• Task requirements: Pick out the lines below with "label" and list them.
[[ Data supplied, beginning ]]
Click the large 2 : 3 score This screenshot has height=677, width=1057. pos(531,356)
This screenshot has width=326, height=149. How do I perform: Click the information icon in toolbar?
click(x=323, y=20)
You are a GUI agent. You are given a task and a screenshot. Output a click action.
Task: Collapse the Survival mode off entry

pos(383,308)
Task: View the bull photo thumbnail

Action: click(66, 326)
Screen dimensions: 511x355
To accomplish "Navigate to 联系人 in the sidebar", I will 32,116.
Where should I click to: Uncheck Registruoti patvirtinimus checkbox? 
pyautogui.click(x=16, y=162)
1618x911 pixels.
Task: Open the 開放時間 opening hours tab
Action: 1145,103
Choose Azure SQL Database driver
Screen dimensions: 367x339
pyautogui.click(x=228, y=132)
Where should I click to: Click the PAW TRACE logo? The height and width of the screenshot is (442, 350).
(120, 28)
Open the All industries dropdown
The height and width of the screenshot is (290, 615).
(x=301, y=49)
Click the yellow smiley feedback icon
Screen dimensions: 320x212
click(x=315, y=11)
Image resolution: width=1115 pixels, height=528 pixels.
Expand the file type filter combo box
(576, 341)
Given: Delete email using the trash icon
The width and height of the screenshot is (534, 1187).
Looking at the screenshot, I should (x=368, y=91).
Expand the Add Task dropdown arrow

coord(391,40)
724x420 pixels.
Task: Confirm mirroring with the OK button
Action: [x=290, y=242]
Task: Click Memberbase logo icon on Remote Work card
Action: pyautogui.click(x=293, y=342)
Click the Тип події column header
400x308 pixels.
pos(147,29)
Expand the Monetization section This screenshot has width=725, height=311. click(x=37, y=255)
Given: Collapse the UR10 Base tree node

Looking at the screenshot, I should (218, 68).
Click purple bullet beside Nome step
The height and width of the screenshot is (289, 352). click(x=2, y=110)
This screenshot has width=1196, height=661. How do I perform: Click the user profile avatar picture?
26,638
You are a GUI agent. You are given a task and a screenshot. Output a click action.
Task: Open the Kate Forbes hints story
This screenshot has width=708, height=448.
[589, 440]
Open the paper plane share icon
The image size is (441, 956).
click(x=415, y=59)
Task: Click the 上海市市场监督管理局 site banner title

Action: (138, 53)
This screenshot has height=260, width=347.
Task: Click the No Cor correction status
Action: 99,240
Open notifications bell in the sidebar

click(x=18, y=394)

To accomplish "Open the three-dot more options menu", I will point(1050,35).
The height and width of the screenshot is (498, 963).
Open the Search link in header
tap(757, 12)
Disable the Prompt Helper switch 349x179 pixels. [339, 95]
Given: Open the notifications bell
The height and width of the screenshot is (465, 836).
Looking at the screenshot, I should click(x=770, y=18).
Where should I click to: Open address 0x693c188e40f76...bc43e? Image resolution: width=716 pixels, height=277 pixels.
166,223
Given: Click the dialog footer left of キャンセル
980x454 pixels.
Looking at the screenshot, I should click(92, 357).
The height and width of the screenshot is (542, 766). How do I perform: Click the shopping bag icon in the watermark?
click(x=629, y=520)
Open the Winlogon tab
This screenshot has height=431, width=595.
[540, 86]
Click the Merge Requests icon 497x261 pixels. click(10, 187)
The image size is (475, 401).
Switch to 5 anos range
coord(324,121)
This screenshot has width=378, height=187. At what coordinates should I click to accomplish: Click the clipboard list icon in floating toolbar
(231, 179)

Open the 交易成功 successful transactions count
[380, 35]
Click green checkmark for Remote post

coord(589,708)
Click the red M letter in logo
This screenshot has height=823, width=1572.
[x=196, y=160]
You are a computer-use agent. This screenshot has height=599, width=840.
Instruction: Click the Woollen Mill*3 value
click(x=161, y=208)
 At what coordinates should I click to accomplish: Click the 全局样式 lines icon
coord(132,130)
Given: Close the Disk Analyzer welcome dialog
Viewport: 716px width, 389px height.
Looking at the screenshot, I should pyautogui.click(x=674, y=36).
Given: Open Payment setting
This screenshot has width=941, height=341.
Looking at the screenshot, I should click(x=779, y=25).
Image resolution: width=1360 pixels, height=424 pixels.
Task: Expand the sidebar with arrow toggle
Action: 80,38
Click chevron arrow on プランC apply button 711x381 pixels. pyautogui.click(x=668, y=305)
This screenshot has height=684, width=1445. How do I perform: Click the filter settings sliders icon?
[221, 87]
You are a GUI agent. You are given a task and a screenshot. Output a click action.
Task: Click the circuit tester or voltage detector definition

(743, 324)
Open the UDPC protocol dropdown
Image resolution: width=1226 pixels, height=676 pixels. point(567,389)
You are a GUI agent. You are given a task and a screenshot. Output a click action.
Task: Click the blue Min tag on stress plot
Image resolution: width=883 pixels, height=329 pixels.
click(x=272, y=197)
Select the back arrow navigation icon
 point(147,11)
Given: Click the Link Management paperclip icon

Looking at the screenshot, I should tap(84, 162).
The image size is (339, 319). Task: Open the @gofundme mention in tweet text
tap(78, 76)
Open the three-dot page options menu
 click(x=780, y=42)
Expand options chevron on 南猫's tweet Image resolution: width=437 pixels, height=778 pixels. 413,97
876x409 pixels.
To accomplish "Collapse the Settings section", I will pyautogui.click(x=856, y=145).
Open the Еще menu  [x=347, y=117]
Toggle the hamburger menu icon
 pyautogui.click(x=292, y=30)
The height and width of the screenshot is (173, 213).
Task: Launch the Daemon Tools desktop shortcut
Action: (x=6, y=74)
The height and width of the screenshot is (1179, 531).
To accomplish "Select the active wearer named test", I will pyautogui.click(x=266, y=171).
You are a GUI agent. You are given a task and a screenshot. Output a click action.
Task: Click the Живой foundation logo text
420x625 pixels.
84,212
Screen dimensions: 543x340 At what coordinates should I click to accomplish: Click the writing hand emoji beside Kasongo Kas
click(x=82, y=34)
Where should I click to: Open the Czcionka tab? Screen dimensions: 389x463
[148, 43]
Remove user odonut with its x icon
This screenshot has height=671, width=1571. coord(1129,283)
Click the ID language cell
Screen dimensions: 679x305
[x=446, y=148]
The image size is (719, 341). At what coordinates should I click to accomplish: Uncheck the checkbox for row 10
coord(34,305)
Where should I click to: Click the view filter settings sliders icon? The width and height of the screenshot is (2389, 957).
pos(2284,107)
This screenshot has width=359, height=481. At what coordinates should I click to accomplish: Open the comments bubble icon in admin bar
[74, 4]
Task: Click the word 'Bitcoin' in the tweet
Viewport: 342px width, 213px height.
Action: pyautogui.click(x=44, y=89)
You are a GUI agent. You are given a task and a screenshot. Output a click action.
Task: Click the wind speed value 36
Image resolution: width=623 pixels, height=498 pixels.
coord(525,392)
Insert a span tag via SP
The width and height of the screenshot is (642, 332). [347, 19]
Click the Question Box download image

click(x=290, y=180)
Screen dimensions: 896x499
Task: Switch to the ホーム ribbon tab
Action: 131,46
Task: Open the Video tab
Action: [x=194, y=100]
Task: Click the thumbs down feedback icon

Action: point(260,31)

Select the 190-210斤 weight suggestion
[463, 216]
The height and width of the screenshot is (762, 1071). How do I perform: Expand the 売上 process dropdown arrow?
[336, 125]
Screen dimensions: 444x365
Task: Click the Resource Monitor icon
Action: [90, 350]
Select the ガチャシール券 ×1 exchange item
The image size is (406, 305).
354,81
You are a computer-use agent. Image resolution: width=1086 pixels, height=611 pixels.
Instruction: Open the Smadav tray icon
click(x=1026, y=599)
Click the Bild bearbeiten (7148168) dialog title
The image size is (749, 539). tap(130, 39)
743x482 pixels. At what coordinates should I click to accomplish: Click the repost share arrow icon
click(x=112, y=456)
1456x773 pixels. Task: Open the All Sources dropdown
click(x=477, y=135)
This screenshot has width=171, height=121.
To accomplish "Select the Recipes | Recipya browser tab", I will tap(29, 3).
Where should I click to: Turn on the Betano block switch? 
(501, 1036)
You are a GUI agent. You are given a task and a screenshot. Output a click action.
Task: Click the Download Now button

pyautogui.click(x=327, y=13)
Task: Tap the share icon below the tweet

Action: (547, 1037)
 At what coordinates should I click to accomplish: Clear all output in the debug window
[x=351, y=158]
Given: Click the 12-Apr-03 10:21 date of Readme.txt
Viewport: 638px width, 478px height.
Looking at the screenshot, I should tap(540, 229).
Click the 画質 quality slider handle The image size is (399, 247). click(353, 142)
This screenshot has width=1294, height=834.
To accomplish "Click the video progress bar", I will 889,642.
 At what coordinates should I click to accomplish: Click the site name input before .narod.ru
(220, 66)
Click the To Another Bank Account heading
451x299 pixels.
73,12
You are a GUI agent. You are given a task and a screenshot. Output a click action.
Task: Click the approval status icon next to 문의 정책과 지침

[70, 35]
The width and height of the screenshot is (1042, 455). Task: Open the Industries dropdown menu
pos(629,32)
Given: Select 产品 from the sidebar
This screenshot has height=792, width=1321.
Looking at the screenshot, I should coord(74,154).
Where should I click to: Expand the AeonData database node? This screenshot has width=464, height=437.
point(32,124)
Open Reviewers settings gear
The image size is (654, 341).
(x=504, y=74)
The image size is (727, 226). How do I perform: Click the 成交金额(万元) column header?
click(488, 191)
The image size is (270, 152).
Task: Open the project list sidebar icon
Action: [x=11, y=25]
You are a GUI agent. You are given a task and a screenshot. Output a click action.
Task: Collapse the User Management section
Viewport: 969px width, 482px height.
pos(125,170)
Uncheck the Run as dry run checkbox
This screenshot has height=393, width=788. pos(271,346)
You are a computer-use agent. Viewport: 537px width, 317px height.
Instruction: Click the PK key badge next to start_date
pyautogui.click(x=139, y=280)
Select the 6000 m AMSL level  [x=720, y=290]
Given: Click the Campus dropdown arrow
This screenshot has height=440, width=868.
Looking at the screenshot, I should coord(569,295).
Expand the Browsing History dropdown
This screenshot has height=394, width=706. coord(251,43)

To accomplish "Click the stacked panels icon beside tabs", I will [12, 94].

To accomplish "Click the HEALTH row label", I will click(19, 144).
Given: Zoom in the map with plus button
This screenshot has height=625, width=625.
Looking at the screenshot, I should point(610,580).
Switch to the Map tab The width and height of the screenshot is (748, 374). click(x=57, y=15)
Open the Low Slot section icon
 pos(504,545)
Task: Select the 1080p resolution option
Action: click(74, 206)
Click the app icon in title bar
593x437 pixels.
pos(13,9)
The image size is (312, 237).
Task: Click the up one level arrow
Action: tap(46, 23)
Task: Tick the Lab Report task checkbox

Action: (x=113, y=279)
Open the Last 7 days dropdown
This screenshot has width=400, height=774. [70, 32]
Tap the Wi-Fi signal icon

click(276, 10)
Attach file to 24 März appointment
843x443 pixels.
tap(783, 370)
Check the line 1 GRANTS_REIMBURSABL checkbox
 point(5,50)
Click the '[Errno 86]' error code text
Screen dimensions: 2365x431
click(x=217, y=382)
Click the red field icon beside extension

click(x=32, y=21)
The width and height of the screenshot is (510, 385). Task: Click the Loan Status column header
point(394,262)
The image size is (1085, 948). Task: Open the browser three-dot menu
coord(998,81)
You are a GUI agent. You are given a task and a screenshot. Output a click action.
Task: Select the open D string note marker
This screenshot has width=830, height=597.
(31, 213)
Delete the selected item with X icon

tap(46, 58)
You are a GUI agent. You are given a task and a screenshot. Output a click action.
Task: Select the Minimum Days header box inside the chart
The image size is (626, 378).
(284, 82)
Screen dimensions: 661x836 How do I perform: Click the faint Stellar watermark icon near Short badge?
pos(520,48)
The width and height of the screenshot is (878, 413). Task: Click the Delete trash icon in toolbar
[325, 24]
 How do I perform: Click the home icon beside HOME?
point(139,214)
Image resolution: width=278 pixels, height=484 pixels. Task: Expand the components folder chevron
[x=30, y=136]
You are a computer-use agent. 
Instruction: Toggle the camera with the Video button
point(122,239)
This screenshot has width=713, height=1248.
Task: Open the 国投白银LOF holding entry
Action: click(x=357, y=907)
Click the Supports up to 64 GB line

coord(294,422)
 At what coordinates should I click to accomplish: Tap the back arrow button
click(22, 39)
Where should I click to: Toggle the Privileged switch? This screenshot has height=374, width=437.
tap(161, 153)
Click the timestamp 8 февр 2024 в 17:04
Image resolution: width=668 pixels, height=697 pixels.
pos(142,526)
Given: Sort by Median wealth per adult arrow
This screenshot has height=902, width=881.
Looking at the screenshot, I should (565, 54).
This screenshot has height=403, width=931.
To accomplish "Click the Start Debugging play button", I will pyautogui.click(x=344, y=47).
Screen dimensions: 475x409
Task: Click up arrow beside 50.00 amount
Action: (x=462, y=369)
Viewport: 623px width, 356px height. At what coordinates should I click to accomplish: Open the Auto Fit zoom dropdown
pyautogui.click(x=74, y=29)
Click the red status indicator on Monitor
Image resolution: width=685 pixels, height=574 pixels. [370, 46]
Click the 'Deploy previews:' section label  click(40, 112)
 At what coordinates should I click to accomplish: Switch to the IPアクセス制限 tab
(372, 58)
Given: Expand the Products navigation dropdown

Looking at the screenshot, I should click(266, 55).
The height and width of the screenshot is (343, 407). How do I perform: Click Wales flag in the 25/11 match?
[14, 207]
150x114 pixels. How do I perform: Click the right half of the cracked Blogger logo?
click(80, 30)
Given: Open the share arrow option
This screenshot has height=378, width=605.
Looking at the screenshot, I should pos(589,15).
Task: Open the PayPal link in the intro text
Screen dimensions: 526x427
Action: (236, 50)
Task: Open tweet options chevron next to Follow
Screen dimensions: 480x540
[[ Data supplied, end ]]
• Written solution:
To accomplish "Click the HEALTH row label", I will click(19, 144).
Click the 'Deploy previews:' section label  click(40, 112)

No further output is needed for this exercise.